As with other institutions, fashion was deeply affected by the war and the evidence can be readily seen in the shift in silhouettes away from the structured forms that had dominated fashions since the 19th Century. More profoundly, the war saw the introduction of more utilitarian designs in response to women’s changing role in society. Women were now increasingly working outside of the home, primarily in response to labor shortages due to men going off to war, women were increasingly working outside of the home and fashions evolved in response. At the same time, fashions changed in response to outside forces such as materials shortages and changing social attitudes. Finally, it must be noted that many fashion trends that occurred during the First World War did not represent a complete break with the past; many fashion trends we see during the war were a continuation of trends which had been developing from about 1908 on.

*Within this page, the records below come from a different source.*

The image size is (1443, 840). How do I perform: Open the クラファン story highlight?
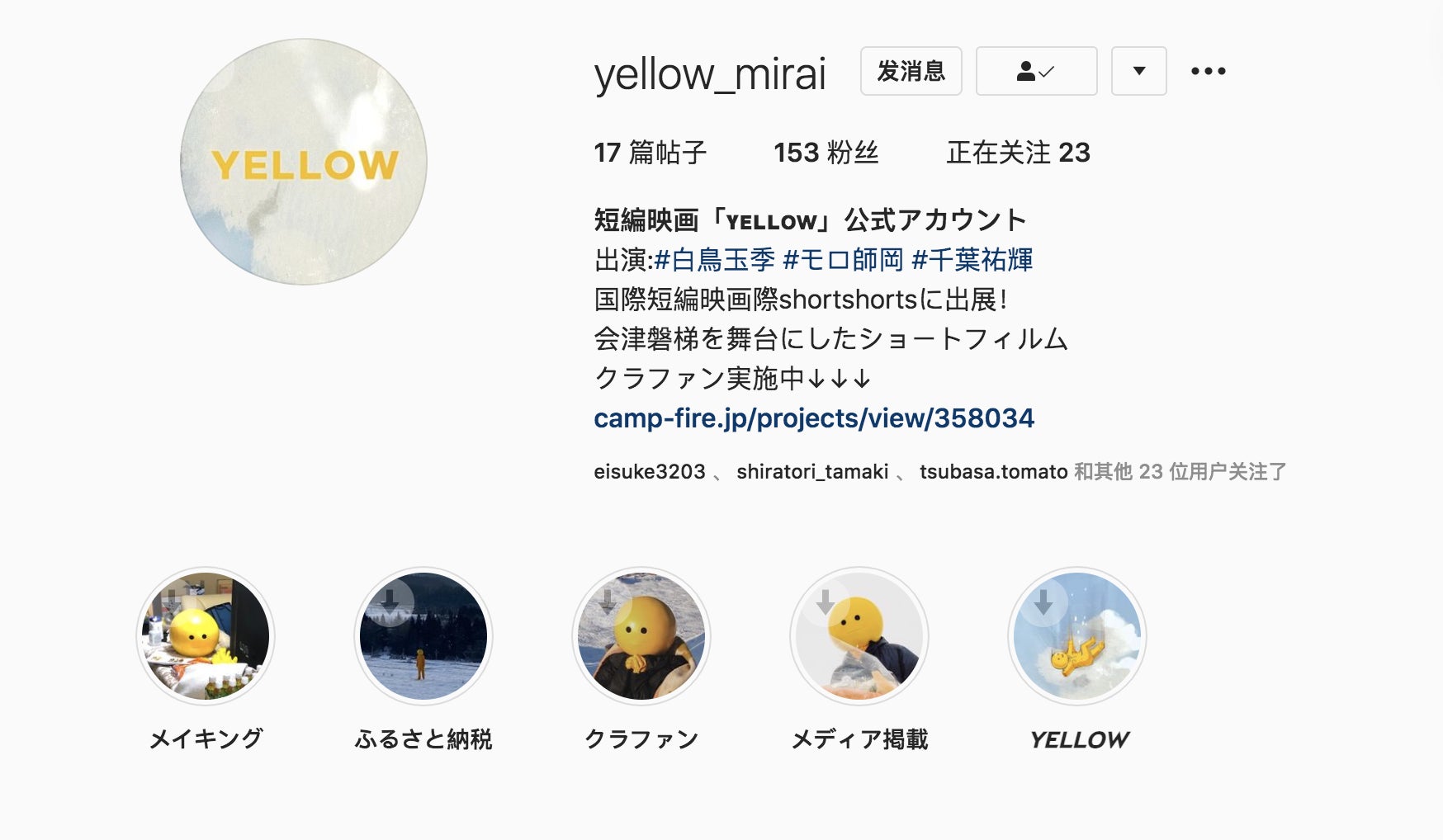[x=641, y=636]
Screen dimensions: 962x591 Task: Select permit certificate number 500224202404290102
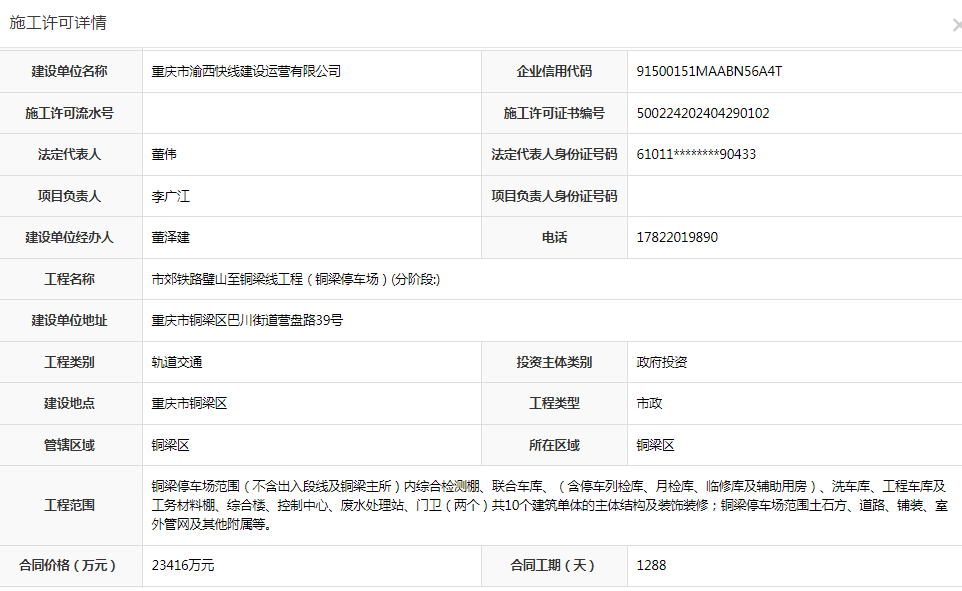coord(702,114)
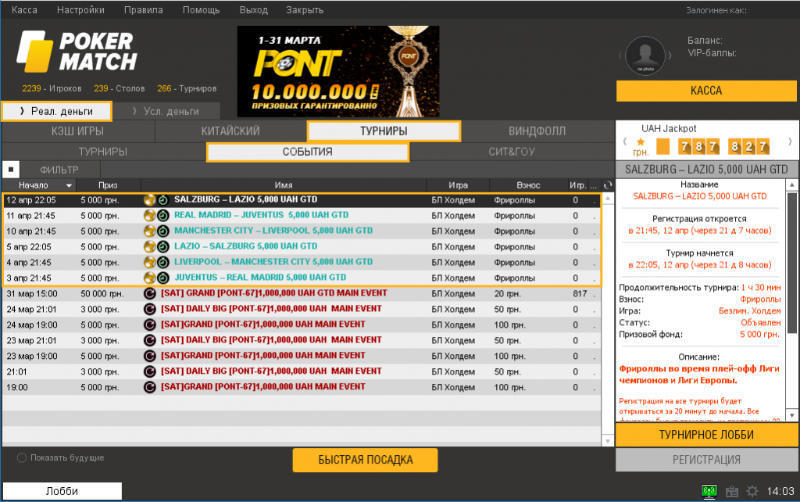Sort by the Начало column arrow
Viewport: 800px width, 502px height.
68,185
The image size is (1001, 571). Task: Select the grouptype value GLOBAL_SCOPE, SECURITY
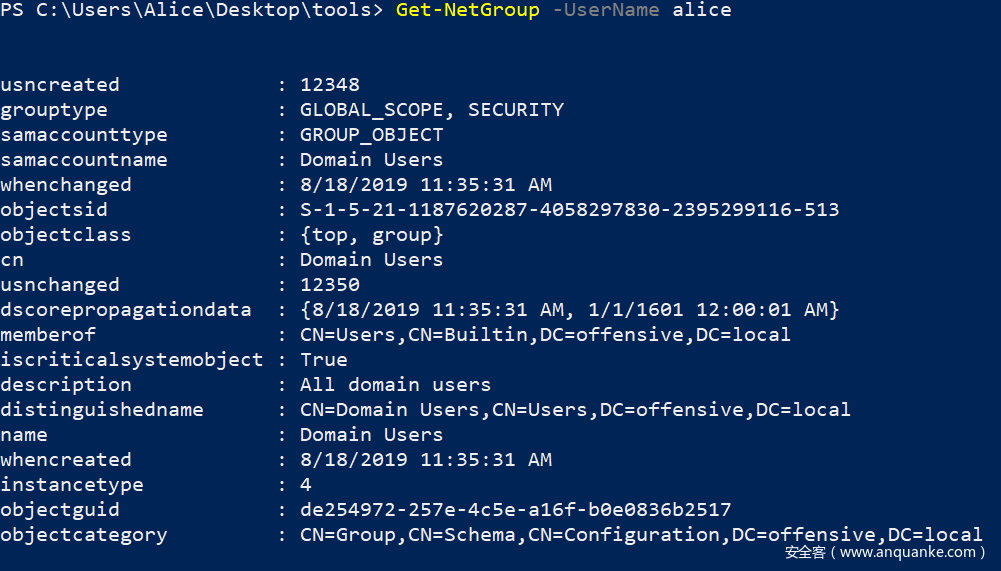coord(432,110)
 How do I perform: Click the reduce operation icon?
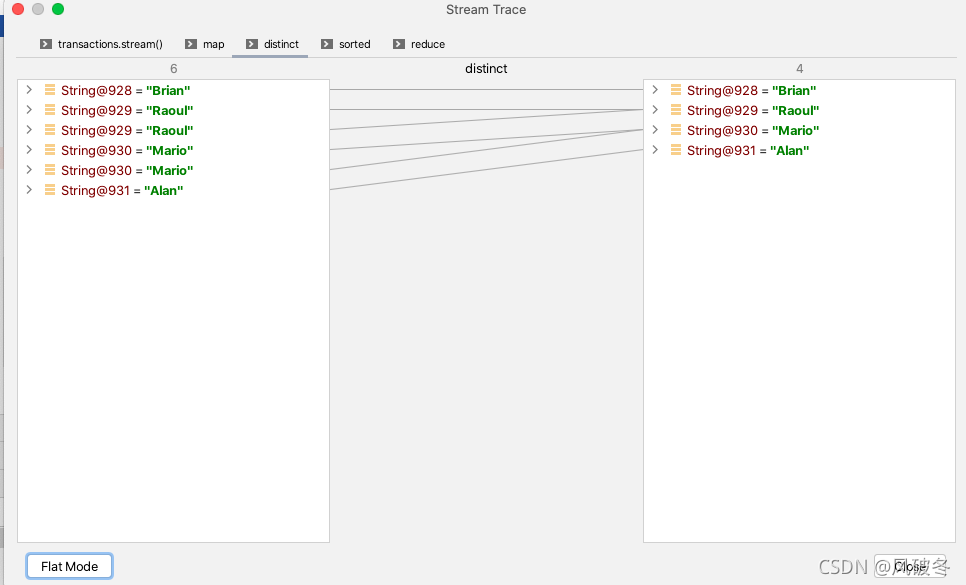[398, 44]
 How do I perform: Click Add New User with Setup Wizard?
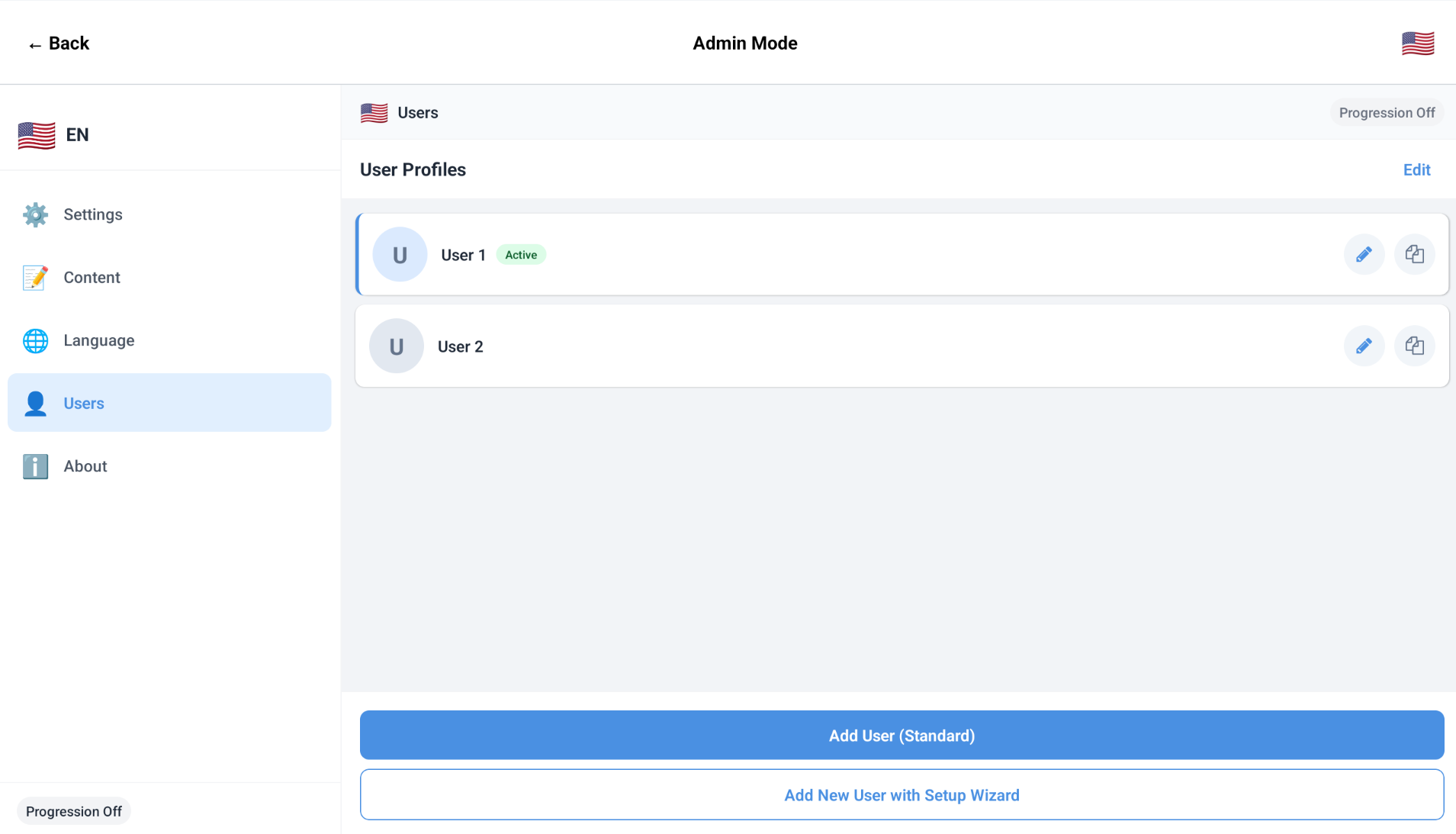902,795
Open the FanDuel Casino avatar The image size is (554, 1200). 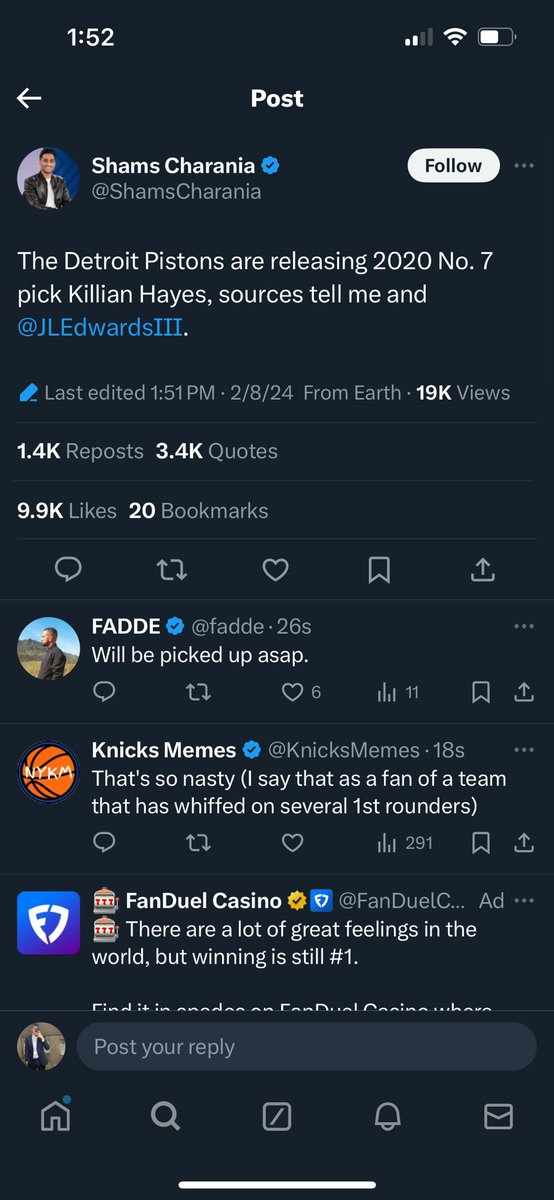(49, 922)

So what were some of the basic style details trending in 1914? First, the most obvious is that hemlines were significantly higher than anything previously. Since the early 1900s, hemlines (mostly in daywear) had been steadily moving up, starting with the ankle and moving up to the lower leg. Second, clothing had evolved towards a less structured silhouette with the introduction (or rather re-introduction) of the empire line/Directoire style. Also, this trend towards a more flowing, looser look was also inspired by Oriental fashions and the draped clothing of Classic Greece.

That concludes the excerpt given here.